[SELECTED PASSAGE]:

--- start ---

SemEval-2015 Task 10: Sentiment Analysis in Twitter

 

SUMMARY

In the past decade, new forms of communication, such as microblogging and text messaging have emerged and become ubiquitous. While there is no limit to the range of information conveyed by tweets and texts, often these short messages are used to share opinions and sentiments that people have about what is going on in the world around them. We propose this task and the development of a Twitter sentiment corpus to promote research that will lead to better understanding of how sentiment is conveyed in tweets and short messages. There will be five sub-tasks: an expression-level task, a message-level task, a topic-related task, a trend task, and a task on prior polarity of terms; participants may choose to participate in one or more subtasks.

--- end ---

[INFORMATION SUPPLIED]:
--- start ---

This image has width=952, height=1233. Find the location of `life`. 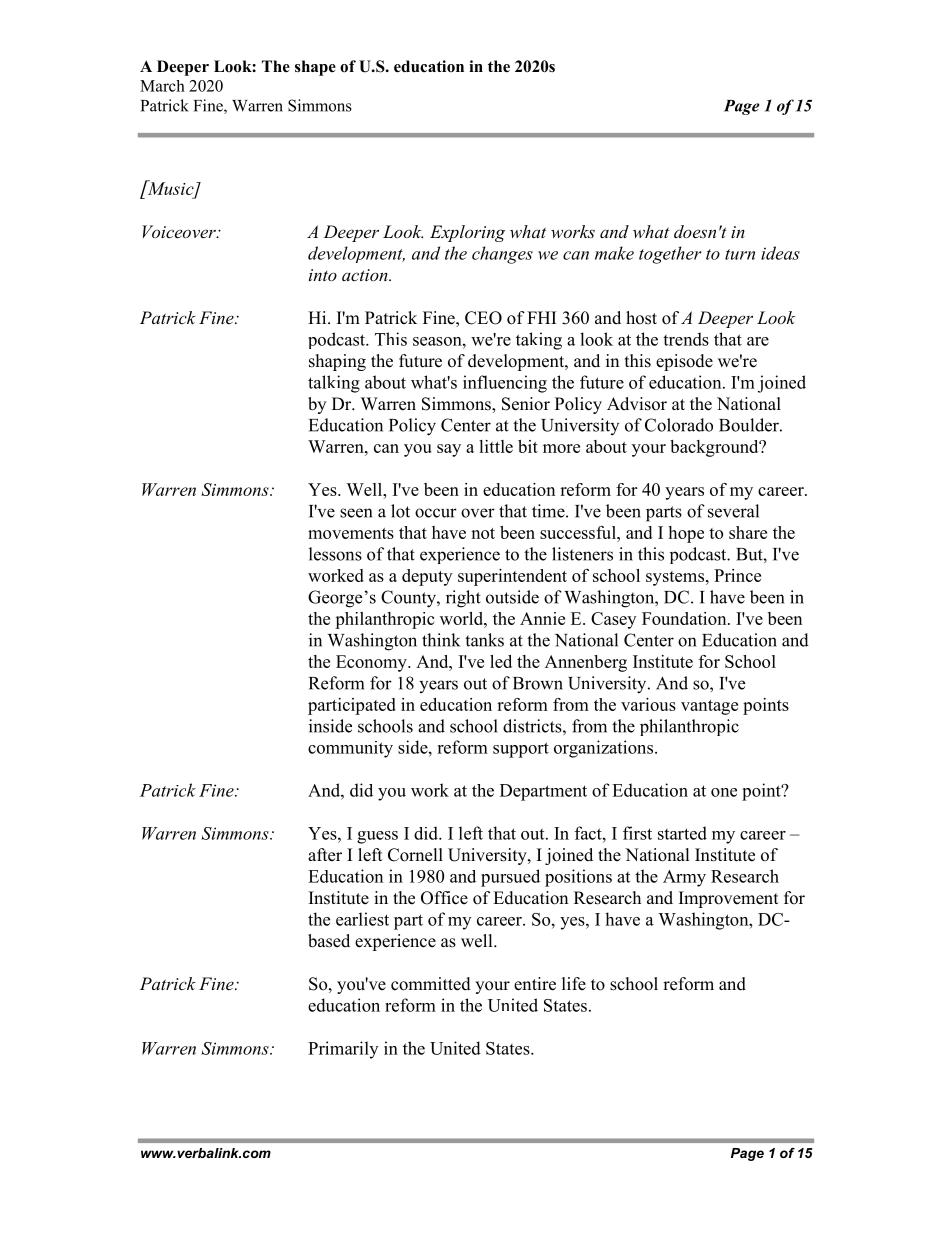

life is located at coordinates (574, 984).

--- end ---

[WHAT YOU NEED TO DO]:
1/ According to the SemEval-2015 Task 10 summary, why is the task being proposed along with a Twitter sentiment corpus? Answer in one to three sentences.
2/ List every sub-task named in the SemEval-2015 Task 10 summary.
3/ Reproduce word for word everything in the SemEval-2015 Task 10 summary from "SemEval-2015 Task 10: Sentiment" down to "or more subtasks.".
The lines have nothing to do with the SemEval-2015 Task 10 summary.

[PER-TASK ANSWERS]:
1/ The task and the Twitter sentiment corpus are meant to promote research that will lead to a better understanding of how sentiment is conveyed in tweets and short messages. The summary notes that these short messages are often used to share people's opinions and sentiments about what is going on in the world around them.

2/
- An expression-level task
- A message-level task
- A topic-related task
- A trend task
- A task on prior polarity of terms

3/
SemEval-2015 Task 10: Sentiment Analysis in Twitter

 

SUMMARY

In the past decade, new forms of communication, such as microblogging and text messaging have emerged and become ubiquitous. While there is no limit to the range of information conveyed by tweets and texts, often these short messages are used to share opinions and sentiments that people have about what is going on in the world around them. We propose this task and the development of a Twitter sentiment corpus to promote research that will lead to better understanding of how sentiment is conveyed in tweets and short messages. There will be five sub-tasks: an expression-level task, a message-level task, a topic-related task, a trend task, and a task on prior polarity of terms; participants may choose to participate in one or more subtasks.